## Task to complete
The line containing "Task: Click the Richard" marks the end: restate word for word every line from the first line of the entries below through that one.

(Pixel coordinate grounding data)

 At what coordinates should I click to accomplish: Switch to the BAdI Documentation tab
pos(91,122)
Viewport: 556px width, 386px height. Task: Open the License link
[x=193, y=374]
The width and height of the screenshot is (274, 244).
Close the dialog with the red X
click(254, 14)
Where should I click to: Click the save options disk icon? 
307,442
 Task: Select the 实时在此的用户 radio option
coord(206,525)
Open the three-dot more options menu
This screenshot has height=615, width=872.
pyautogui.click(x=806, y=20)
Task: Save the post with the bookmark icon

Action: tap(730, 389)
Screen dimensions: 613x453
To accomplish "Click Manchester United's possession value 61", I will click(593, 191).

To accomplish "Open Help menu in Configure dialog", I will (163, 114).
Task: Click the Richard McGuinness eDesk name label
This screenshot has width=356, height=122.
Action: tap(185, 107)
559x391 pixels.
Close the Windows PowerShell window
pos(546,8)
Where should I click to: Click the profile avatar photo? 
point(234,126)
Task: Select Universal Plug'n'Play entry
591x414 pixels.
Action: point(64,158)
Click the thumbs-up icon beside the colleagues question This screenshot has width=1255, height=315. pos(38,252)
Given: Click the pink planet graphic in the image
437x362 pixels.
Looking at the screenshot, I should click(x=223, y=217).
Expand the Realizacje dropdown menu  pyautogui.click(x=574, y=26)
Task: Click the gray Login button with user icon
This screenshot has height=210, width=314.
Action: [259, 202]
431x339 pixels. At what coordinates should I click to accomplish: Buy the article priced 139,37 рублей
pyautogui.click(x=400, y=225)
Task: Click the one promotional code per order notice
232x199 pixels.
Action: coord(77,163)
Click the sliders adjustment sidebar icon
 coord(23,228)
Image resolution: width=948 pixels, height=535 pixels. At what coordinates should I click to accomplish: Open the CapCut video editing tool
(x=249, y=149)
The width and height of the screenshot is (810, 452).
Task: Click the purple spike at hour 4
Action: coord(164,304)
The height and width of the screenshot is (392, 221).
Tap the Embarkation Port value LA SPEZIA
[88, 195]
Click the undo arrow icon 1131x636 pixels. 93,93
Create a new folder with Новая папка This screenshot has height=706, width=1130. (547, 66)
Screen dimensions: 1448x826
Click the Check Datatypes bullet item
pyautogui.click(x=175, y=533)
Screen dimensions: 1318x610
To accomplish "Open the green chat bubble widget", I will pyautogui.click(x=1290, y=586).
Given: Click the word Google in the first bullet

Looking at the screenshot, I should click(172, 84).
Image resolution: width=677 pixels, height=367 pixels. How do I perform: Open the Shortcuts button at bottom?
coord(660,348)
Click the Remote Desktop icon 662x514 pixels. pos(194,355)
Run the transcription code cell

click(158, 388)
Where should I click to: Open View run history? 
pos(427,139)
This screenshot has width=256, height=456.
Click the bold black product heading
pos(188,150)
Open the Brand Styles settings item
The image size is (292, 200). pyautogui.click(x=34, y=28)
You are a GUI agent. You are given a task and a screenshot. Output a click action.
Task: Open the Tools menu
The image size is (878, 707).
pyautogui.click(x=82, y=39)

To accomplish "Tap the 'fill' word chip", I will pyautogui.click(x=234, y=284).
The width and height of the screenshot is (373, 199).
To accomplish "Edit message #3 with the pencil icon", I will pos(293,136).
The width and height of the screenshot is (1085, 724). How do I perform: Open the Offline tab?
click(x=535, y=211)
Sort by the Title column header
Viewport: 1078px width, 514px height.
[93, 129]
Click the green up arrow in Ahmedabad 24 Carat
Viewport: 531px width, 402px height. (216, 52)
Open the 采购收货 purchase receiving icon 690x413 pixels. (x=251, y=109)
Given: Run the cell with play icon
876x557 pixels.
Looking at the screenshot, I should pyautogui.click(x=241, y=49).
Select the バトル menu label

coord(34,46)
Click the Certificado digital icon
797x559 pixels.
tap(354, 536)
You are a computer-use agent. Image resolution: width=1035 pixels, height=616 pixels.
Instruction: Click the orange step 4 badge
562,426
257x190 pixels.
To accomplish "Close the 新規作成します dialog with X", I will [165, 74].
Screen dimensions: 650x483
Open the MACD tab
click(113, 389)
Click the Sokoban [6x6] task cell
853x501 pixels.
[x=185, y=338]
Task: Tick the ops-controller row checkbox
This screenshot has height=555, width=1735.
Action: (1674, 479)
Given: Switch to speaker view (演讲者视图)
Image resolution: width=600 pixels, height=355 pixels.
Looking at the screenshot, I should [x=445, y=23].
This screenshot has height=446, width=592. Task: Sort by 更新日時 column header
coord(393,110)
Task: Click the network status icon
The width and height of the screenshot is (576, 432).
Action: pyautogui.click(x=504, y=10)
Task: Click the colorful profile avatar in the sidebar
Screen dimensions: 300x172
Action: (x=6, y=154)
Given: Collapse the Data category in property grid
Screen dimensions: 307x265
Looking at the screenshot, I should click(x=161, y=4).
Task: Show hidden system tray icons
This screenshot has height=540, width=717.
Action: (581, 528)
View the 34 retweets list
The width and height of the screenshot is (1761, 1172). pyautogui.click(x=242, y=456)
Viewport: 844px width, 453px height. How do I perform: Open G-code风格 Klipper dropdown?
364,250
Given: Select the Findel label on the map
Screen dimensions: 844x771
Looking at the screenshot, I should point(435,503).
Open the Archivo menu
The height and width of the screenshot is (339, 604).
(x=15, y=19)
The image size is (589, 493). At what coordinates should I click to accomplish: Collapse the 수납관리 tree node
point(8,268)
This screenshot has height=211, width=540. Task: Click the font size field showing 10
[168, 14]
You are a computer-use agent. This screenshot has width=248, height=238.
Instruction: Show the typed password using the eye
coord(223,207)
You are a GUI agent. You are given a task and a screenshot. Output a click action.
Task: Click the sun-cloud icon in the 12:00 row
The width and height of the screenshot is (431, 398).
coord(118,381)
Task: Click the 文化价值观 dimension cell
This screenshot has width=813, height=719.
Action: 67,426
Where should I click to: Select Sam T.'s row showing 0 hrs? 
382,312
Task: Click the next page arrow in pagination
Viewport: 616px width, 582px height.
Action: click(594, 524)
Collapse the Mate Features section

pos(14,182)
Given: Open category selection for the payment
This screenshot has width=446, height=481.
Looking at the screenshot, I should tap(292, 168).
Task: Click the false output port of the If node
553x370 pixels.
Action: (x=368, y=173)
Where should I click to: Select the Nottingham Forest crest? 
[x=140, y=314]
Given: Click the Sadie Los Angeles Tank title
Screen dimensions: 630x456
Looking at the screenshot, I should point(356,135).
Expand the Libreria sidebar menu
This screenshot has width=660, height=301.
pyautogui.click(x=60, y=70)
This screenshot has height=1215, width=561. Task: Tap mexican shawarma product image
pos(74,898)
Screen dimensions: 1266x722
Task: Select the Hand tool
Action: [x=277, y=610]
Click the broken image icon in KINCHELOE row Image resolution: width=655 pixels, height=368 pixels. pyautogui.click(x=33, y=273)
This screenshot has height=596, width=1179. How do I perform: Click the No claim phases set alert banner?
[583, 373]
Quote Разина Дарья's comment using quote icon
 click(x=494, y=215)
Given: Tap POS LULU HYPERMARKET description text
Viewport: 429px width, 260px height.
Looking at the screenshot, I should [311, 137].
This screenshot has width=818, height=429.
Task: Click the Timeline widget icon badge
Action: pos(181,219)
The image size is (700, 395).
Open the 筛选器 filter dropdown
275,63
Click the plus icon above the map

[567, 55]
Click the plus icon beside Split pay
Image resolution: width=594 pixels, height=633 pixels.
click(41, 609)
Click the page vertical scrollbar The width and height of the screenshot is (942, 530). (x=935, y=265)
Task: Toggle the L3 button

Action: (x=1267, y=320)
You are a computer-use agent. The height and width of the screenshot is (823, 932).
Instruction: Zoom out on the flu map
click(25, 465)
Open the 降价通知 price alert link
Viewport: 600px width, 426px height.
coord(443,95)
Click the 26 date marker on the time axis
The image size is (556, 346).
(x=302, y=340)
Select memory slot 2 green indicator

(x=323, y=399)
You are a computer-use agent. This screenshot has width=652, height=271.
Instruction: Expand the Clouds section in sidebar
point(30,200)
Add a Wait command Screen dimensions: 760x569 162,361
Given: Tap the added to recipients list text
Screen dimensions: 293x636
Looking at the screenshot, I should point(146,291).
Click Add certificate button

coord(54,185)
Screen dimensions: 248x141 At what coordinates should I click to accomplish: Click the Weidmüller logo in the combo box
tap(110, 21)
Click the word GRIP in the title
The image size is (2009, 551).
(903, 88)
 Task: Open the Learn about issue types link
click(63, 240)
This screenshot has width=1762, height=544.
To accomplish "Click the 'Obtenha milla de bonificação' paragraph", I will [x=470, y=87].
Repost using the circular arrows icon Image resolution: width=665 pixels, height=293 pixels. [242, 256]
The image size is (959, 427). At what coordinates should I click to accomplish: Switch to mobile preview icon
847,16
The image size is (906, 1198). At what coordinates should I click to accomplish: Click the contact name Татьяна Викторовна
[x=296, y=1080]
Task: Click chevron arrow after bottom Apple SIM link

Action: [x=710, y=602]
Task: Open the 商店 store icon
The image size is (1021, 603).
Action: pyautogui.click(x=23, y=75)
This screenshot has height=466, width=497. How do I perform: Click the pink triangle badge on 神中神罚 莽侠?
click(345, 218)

## Finished task
 At what coordinates should I click to accomplish: Switch to the BAdI Documentation tab
pos(91,122)
Viewport: 556px width, 386px height. Task: Open the License link
[x=193, y=374]
The width and height of the screenshot is (274, 244).
Close the dialog with the red X
click(254, 14)
Where should I click to: Click the save options disk icon? 
307,442
 Task: Select the 实时在此的用户 radio option
coord(206,525)
Open the three-dot more options menu
This screenshot has height=615, width=872.
pyautogui.click(x=806, y=20)
Task: Save the post with the bookmark icon

Action: tap(730, 389)
Screen dimensions: 613x453
To accomplish "Click Manchester United's possession value 61", I will click(593, 191).

To accomplish "Open Help menu in Configure dialog", I will (163, 114).
Task: Click the Richard McGuinness eDesk name label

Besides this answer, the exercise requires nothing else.